Brief:
Transcribe only part of the material below: the lines from the one containing "Turn off the Visible toggle" through the one containing "The width and", inclusive, exactly as written.

Records supplied:
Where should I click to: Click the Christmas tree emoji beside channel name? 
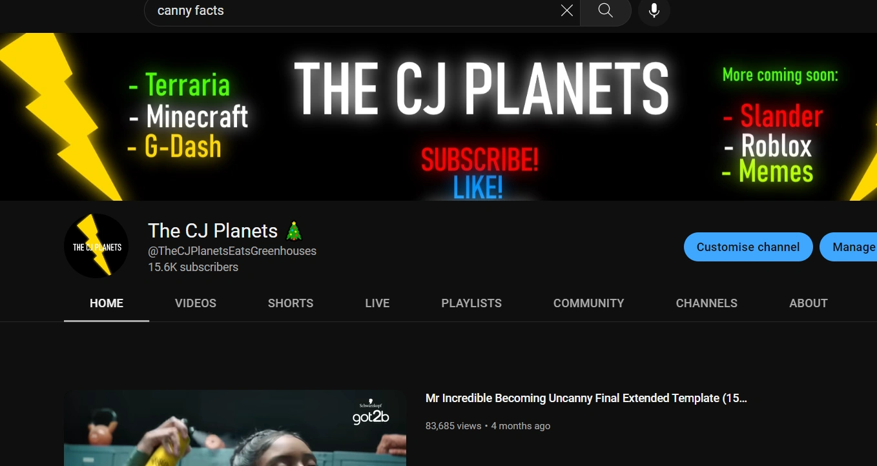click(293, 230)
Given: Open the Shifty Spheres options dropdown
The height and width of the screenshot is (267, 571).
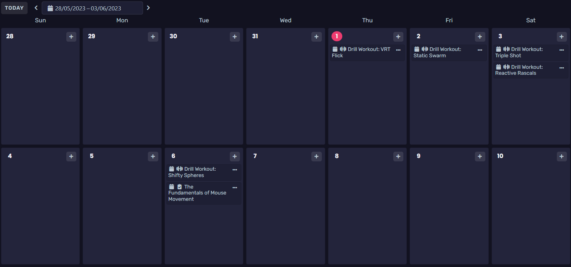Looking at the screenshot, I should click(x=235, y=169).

---

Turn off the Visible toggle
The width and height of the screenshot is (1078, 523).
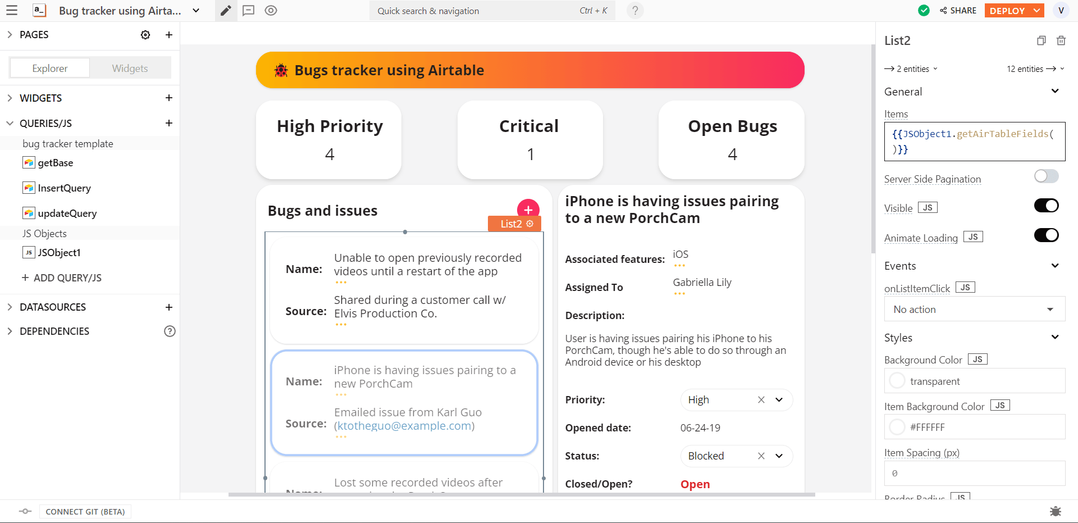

Worked solution:
Turn off the Visible toggle
The width and height of the screenshot is (1078, 523).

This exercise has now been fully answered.